However, despite mounting evidence that immunotherapies could have long-lasting adverse effects, not all oncologists are convinced that hyperprogression is a real thing. A common argument against hyperprogression is that the observed acceleration in tumor growth could be the natural behavior of an aggressive tumor, not be the result of immunotherapy. Also, the current evidence is retrospectively obtained from clinical trials and data on the rate of tumor growth prior to administration of an immunotherapy are lacking. “Without that initial time point, you can’t separate simple progression from hyperprogression,” Dr Chan said.

“When you don’t have a lot of evidence, it leaves a lot of space for emotional responses,” Hussein Tawbi, MD, PhD, told Cancer Therapy Advisor. Dr Tawbi is the director of melanoma clinical research and early drug development at The University of Texas MD Anderson Cancer Center, Houston. Dr Tawbi is not fully convinced hyperprogression is real based on the current evidence available. He reasons, “I have seen cancer go wild, and I’ve seen it go wild regardless of what treatment you give patients.”

“There is no question that the immune system is a very finely balanced community of cells that interact and have their own checks and balances,” he said. “It is possible that if we push too hard in one spot, the response to this could actually be a complete imbalance and dysregulation that results in the tumor winning over the host. That’s conceivable and possible, but I do think that what would convince me is a mechanistic study in which we actually show that in those patients, here’s what’s happened.”

A recent review article by Champiat and colleagues entertains the possible biological explanations at play among various immune cells, cytokines, and immune-checkpoint molecules, but the explanations are largely rooted in preclinical evidence.2 Individual studies are beginning to emerge that explore the biology of hyperprogressive disease, but the mechanism of how and why it occurs is still unclear.5,8

“More study needs to occur,” Dr Chan asserted. “But I do think it’s real, and so do a lot of other people who have seen it.”
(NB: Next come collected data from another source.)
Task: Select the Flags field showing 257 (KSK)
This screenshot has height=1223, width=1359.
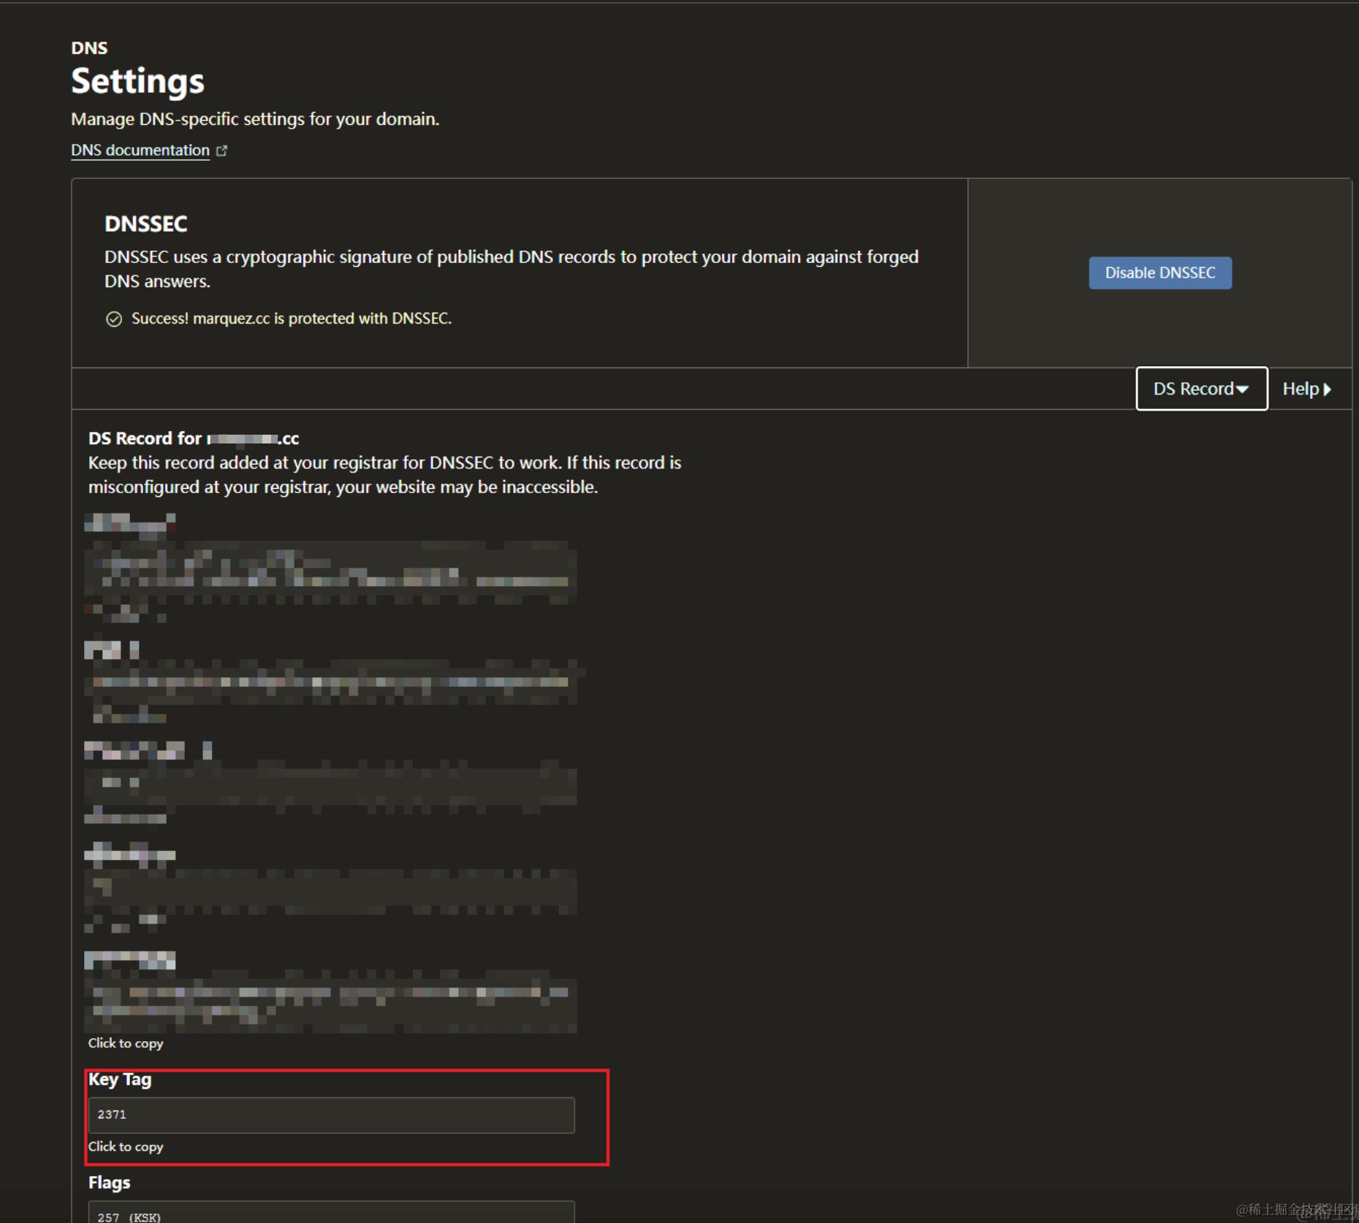Action: tap(332, 1212)
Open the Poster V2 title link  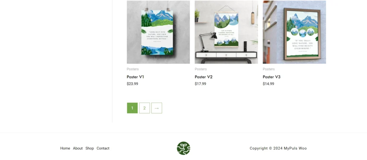click(x=204, y=77)
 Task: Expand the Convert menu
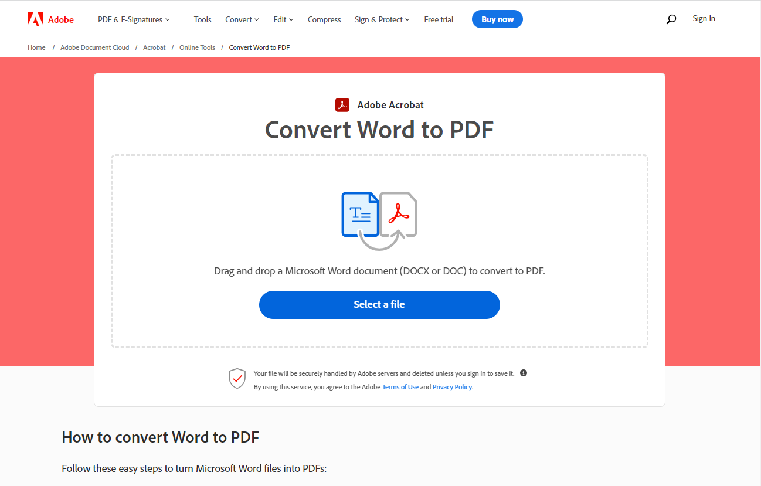point(242,19)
  1. Kato S, Goodman A, Walavalkar V, Barkauskas DA, Sharabi A, Kurzrock R. Hyperprogressors after immunotherapy: analysis of genomic alterations associated with accelerated growth rate. Clin Cancer Res. 2017;23(15):4242-4250.
  2. Champiat S, Ferrara R, Massard C, et al. Hyperprogressive disease: recognizing a novel pattern to improve patient management. Nat Rev Clin Oncol. 2018;15:748-762.
  3. Champiat S, Dercle L, Ammari S, et al. Hyperprogressive disease (HPD) is a new pattern of progression in cancer patients treated by anti-PD-1/PD-L1. Clin Cancer Res. 2017;23(8):1920-1928.
  4. Saâda-Bouzid E, Defaucheux C, Karabajakian A, et al. Hyperprogression during anti-PD-1/PD-L1 therapy in patients with recurrent and/or metastatic head and neck squamous cell carcinoma. Ann Oncol. 2017;28(7):1605-1611.
  5. Lo Russo G, Moro M, Sommariva M, et al. Antibody-Fc/FcR Interaction on macrophages as a mechanism for hyperprogressive disease in non-small cell lung cancer subsequent to PD-1/PD-L1 blockade [published online September 11, 2018]. Clin Cancer Res. doi: 10.1158/1078-0432.CCR-18-1390
  6. Ferrara R, Mezquita L, Texier M, et al. Hyperprogressive disease in patients with advanced non–small cell lung cancer treated with PD-1/PD-L1 inhibitors or with single-agent chemotherapy. JAMA Oncol. 2018;4(11):1543-1552.
  7. Necchi A, Giannatempo P, Raggi D, et al. An open-label randomized phase 2 study of durvalumab alone or in combination with tremelimumab in patients with advanced germ cell tumors (APACHE): results from the first planned interim analysis [published online September 19, 2018]. Eur Urol. doi: 10.1016/j.eururo.2018.09.010
  8. Xiong D, Wang Y, Singavi AK, Mackinnon AC, George B, and You M. Immunogenomic landscape contributes to hyperprogressive disease after anti-PD-1 immunotherapy for cancer. IScience. 2018;9:258-277.